But I Don't Feel This Old
- WhiteTrashRising
- Jun 1
- 1 min read
The fantastic thing about being old is that my mind doesn't recognize it. I look in the mirror, wondering who in the hell this old person is looking back at me. I hear a song, and I am transported immediately to a place and time forty years ago. Then I stand up too quickly and every nerve in my body protests. Oh, yeah, that's right. I am old.
Excerpt:
During Mom’s labor, I encountered my second piece of bad karma, the first being that little spat with Dr. Warner. At that time, there were two types of people in Mom’s world, Lutherans and Catholics, and both looked at the other with derision. Unfortunately, the nearest hospital in Perham was staffed with Catholic Nuns.
My mother held a grudge against Catholics, or “catlicks,” as she called them. As she labored to bring me into the world, the two nuns at her bedside discussed whether she would be done in time for Saturday Night Vigil.

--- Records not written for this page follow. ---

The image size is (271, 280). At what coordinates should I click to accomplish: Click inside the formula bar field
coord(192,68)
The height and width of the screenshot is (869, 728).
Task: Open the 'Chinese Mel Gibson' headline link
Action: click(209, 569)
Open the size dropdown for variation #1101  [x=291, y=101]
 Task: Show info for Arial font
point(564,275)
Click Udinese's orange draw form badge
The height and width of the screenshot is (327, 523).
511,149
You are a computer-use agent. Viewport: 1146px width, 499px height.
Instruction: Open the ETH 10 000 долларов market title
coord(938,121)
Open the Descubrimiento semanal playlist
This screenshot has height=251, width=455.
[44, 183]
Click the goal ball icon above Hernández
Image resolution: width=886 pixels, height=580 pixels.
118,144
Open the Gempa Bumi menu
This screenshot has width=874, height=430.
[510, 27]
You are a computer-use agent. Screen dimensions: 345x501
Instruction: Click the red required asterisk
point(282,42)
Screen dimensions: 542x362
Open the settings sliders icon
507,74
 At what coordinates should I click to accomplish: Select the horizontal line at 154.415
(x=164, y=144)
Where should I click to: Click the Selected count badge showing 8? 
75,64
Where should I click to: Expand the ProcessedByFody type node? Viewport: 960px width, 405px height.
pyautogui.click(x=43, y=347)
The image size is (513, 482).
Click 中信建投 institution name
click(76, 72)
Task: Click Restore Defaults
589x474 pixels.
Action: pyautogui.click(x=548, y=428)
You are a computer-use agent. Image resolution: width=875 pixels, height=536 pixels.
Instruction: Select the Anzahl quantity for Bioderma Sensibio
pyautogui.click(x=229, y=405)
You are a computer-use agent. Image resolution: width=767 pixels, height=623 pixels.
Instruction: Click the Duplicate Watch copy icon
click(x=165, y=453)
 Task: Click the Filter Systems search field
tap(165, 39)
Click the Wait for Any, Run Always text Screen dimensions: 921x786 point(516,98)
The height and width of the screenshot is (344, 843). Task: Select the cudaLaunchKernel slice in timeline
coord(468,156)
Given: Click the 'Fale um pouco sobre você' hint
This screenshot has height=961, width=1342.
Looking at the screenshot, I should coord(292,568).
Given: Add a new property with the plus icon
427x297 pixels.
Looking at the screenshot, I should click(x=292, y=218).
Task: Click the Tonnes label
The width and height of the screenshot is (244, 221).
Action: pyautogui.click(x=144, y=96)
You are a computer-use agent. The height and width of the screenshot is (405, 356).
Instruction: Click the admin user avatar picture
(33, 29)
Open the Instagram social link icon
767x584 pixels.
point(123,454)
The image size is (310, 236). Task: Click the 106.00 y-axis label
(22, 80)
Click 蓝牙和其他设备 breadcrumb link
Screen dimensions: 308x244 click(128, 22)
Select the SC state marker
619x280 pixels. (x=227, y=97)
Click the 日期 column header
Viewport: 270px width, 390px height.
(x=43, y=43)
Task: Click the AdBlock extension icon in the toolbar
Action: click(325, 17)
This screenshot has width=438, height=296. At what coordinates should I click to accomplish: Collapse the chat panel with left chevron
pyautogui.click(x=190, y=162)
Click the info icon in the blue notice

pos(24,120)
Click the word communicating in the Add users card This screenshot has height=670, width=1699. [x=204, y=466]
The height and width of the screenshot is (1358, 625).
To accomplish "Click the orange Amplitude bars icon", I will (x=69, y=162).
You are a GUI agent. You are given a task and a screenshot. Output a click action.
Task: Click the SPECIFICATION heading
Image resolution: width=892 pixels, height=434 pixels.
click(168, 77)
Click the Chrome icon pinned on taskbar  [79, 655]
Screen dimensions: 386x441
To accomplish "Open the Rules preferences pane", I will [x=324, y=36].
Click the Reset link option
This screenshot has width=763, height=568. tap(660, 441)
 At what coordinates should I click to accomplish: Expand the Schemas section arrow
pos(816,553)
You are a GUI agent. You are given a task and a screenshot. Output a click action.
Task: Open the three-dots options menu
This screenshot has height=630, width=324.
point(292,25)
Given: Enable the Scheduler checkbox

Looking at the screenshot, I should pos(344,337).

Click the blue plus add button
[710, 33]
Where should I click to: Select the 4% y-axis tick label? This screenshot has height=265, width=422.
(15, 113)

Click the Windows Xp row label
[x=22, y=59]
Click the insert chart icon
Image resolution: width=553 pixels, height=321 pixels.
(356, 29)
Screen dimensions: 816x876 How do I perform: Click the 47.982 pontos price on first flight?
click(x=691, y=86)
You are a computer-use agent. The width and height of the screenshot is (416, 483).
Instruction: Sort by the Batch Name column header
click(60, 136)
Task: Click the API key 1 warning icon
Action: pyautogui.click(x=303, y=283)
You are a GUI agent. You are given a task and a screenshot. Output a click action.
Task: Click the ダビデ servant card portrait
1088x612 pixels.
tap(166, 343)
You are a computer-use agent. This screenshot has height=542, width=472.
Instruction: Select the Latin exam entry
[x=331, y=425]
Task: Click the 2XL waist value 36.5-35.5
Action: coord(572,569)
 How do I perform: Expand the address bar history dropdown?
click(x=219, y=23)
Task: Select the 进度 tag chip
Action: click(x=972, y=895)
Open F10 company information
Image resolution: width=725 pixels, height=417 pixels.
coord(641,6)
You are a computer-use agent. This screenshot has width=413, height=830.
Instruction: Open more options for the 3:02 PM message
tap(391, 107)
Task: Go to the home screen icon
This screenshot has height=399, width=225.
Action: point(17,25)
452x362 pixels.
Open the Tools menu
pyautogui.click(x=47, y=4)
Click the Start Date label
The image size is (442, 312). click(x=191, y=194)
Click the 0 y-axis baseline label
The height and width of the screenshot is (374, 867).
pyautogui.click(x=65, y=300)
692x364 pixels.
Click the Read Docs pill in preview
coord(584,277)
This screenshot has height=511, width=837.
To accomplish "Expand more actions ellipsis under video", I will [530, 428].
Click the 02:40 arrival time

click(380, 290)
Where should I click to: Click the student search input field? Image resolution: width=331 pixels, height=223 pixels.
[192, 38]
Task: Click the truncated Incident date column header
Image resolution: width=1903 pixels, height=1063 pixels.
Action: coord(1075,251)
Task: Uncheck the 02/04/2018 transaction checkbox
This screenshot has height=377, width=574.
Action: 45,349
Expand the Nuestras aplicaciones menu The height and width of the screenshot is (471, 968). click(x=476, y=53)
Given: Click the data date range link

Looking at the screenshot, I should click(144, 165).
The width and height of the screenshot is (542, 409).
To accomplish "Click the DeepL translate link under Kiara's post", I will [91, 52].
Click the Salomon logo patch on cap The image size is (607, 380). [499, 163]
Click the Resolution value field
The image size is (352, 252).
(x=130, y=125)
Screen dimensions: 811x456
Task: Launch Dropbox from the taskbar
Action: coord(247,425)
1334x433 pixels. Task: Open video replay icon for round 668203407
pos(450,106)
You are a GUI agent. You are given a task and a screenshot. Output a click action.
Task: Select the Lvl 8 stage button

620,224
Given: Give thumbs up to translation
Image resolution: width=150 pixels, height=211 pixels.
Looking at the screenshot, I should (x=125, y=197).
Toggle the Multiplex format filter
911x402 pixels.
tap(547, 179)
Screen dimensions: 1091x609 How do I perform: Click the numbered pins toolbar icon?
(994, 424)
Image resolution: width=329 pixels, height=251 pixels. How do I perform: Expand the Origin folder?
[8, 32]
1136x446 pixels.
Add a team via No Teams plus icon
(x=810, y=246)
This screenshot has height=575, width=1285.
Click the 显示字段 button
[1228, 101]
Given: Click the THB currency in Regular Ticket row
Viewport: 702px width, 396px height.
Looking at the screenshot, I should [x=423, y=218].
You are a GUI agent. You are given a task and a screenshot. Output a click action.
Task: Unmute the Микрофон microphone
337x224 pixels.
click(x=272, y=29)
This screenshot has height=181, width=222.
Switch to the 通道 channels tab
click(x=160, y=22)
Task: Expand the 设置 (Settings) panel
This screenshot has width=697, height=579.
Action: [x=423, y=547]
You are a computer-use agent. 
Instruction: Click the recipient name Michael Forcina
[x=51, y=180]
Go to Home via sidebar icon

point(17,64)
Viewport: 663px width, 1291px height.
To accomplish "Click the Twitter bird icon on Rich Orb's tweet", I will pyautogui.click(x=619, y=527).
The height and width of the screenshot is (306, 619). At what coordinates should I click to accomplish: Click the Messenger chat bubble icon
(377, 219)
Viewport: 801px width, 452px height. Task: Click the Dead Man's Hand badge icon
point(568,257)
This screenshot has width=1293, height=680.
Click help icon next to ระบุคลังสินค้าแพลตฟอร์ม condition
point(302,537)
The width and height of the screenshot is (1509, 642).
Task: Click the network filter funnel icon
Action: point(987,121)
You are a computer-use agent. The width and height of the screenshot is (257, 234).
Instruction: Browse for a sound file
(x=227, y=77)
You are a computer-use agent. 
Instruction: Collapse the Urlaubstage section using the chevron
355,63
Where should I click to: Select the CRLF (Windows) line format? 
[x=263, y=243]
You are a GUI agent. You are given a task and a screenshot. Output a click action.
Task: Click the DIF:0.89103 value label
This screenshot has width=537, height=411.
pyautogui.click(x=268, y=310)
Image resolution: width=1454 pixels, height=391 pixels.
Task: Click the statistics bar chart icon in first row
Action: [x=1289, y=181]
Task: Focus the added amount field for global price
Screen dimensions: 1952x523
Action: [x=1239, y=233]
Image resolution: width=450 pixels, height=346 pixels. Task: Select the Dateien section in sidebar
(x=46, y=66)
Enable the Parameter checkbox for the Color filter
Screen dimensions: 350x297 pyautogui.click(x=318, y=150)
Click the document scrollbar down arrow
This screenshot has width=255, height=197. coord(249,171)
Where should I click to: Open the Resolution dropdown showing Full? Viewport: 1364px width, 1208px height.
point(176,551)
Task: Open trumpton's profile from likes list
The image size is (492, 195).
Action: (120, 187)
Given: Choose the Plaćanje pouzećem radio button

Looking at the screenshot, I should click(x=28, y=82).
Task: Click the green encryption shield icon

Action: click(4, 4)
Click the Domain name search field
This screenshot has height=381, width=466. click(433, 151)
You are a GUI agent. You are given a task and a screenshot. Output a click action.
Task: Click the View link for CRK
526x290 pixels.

According to my mother, “I sat up in bed and told both of them nuns exactly what they could do with their fucking Vigils, masses, priests, and popes.”
Then, she repeated her statements to the nuns on rosary beads and idol worship. She also claimed that she implicated priests in the corruption of altar boys long before that scandal emerged.
I like to think the nuns, having worked in labor and delivery, understood that it was the frantic outburst of a woman in pain and fear. Otherwise, I am likely cursed in the eyes of the Catholic church.